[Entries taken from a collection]
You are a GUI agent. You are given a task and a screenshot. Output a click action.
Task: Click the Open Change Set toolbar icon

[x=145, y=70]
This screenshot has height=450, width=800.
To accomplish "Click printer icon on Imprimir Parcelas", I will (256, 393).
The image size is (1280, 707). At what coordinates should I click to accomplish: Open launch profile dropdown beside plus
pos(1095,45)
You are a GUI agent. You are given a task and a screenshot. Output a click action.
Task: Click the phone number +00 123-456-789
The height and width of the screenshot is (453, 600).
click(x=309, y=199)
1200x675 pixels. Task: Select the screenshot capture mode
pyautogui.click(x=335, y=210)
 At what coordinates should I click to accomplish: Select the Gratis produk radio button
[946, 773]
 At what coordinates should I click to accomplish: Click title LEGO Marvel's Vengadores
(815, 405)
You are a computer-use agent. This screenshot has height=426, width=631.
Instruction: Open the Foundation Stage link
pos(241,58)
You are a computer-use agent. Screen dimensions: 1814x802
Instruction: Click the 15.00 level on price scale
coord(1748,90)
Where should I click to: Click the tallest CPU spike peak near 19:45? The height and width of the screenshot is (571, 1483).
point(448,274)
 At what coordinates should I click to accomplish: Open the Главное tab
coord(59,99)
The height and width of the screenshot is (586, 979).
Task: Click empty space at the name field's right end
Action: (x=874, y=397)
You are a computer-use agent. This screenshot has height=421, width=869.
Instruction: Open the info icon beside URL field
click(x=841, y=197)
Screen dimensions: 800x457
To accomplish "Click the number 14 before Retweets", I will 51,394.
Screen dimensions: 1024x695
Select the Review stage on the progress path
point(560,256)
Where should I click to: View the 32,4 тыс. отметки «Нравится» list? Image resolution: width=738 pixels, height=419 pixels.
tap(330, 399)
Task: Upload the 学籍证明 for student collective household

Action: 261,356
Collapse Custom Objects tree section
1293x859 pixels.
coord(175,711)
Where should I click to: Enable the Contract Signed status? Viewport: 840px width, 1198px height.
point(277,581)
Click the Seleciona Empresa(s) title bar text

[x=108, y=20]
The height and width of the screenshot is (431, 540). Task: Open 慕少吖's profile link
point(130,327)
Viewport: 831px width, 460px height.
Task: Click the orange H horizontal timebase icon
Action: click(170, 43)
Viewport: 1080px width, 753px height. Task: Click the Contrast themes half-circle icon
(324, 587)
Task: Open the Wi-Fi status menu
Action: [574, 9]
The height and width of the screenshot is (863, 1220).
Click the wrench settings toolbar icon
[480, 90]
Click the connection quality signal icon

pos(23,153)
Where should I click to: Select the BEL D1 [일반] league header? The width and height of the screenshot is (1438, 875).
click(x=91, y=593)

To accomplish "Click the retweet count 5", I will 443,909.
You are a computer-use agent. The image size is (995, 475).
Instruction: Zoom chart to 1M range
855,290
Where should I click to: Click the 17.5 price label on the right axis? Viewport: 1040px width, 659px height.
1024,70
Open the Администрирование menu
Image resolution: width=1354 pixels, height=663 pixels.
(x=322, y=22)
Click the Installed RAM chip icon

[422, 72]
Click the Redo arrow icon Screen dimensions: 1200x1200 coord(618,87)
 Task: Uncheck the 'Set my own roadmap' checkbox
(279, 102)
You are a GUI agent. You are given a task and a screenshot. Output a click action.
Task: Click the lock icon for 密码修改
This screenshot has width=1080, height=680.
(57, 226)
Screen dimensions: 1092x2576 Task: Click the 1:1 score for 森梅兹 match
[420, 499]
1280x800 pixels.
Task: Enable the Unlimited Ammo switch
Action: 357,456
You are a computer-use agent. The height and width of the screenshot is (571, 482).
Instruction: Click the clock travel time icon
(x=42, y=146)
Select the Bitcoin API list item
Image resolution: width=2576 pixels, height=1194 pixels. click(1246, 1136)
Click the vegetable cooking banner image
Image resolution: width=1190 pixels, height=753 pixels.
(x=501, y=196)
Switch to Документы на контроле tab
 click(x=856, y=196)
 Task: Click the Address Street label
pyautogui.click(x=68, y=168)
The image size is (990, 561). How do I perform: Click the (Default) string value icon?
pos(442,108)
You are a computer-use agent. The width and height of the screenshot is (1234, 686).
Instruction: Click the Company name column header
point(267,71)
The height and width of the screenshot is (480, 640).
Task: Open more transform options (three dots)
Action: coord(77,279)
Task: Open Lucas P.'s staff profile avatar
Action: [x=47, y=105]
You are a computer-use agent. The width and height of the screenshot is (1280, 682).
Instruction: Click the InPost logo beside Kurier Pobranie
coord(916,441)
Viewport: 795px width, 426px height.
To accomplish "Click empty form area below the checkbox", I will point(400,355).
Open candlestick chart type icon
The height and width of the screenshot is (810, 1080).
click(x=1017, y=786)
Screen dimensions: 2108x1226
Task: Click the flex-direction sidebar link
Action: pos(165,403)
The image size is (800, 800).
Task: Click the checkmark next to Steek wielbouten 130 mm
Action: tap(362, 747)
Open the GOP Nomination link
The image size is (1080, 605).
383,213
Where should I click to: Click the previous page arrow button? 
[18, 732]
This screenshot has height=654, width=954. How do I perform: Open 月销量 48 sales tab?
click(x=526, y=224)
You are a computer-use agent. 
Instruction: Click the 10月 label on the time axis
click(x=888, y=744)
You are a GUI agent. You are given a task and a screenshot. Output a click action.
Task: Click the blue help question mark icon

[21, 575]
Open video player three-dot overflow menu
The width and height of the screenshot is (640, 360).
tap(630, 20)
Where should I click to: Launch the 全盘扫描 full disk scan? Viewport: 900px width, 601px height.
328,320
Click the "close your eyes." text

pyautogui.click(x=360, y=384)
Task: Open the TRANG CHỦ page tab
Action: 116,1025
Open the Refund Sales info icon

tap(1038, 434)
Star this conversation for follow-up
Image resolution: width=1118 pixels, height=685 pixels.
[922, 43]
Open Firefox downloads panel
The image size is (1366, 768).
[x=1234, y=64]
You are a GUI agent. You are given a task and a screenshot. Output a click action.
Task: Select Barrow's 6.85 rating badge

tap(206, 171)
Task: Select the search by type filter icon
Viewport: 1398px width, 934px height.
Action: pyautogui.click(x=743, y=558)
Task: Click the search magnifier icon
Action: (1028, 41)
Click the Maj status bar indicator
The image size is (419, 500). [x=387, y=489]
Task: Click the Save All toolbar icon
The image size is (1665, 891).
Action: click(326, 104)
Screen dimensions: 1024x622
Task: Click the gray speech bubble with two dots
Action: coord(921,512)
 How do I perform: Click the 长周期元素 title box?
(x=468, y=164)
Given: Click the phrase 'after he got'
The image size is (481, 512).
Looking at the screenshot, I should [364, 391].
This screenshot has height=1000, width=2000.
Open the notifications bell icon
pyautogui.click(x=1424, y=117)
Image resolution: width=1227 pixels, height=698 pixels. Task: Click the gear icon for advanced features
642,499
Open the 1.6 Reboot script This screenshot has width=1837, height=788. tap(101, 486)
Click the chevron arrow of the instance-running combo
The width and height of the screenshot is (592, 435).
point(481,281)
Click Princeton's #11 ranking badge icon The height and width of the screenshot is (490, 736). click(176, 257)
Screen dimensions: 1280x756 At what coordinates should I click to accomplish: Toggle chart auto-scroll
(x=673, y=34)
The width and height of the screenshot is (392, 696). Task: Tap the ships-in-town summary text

- TASK:
A word-for-word copy of the lines above from the one with "Task: Click the lock icon for 密码修改" through the one with "You are a computer-use agent. The height", inclusive, is the only output wanted.

- EXERCISE RESPONSE:
Task: Click the lock icon for 密码修改
This screenshot has width=1080, height=680.
(57, 226)
Screen dimensions: 1092x2576 Task: Click the 1:1 score for 森梅兹 match
[420, 499]
1280x800 pixels.
Task: Enable the Unlimited Ammo switch
Action: 357,456
You are a computer-use agent. The height and width of the screenshot is (571, 482).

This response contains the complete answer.